Investment analysts Saxo say though cost of living in UK has dropped they are not at the levels needed for the Bank of England (BoE) to reduce base rate figure until late 2024.
Financial experts have warned that the inflation rate fall in Britain is not as good as expected – meaning the Bank of England will have to delay making cuts to the interest rate.
The year-on-year inflation figure fell to 2.3% last month, close to the UK government’s target of 2%. But the fall was not as much as economists expected, leading to concern in the markets about how the British economy is performing.
Much of the fall was down to 2023 high energy costs falling off the charts, and investment analysts at Saxo say the continued poor performance of core services CPI will prevent the Bank of England from cutting the base rate of interest rates until much later this year.
A Saxo spokesperson said: “The European morning begins with news that UK headline inflation has decreased significantly, though not as much as economists had forecasted.
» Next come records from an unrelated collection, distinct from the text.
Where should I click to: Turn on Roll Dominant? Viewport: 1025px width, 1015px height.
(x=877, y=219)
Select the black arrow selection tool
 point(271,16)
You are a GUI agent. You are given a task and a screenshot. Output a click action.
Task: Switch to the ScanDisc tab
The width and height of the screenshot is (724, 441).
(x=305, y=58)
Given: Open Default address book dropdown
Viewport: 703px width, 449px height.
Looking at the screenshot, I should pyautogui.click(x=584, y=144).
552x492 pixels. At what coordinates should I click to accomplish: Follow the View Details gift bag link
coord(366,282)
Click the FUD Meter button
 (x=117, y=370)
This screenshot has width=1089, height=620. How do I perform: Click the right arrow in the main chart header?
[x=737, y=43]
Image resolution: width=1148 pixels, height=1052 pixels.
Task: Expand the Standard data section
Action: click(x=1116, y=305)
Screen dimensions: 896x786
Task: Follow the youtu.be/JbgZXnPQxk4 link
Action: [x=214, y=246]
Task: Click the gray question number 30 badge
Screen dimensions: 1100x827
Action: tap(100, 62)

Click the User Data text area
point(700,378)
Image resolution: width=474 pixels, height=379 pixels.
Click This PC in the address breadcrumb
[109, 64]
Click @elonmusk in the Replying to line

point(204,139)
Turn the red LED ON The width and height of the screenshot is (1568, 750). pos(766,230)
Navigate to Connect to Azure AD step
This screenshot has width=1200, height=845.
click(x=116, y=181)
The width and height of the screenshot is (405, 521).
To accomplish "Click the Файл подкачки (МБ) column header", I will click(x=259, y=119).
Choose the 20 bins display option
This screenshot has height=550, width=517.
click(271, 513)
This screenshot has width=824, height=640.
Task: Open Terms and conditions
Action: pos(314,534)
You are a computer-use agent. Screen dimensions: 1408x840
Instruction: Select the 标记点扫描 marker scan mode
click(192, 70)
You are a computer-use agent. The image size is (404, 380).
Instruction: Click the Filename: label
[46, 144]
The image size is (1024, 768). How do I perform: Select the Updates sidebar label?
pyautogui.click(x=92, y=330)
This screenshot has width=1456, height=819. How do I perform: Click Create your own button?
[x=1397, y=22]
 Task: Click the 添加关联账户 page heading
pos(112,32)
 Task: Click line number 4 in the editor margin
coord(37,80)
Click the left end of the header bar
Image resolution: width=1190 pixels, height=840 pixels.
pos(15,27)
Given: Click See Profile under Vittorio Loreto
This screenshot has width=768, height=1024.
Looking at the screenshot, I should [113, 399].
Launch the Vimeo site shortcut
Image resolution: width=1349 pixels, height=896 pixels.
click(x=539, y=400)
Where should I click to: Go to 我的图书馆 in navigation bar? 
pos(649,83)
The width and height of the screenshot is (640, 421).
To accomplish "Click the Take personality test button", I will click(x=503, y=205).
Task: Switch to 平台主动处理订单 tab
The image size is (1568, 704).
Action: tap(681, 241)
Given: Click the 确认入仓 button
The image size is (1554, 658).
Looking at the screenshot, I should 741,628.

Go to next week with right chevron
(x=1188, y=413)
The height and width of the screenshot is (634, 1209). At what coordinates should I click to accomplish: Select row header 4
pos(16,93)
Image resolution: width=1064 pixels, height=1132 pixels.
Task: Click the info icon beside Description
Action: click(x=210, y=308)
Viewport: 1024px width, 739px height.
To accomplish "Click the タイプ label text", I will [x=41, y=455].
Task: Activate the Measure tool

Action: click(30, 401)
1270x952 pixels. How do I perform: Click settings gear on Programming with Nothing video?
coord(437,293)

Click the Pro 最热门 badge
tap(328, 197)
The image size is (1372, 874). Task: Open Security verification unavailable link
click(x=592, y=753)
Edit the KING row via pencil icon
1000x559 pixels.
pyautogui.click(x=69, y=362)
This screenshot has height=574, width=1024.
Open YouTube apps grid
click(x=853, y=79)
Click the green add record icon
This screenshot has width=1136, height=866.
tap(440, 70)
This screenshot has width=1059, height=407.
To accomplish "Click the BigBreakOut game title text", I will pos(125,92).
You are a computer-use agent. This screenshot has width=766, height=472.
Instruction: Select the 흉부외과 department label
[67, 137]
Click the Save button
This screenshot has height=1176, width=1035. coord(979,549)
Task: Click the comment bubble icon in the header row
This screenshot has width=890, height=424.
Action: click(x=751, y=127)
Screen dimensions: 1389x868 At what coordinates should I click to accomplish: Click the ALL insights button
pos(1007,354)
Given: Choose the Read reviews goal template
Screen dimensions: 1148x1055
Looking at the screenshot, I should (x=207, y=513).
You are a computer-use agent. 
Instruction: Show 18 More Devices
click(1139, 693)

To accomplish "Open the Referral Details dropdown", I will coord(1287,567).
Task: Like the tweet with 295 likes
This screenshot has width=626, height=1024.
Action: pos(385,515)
UK headline inflation dropped to 2.3% year-on-year in April from 3.2% in March, but it remains above the consensus estimate of 2.1%.
“The progress in Core and Services CPI is even less impressive, with Core CPI falling to 3.9% and Services CPI to 5.9%, casting doubt on the possibility of an early rate cut by the Bank of England with bond futures estimating 39bps rate cuts by the end of the year versus 55bps yesterday.”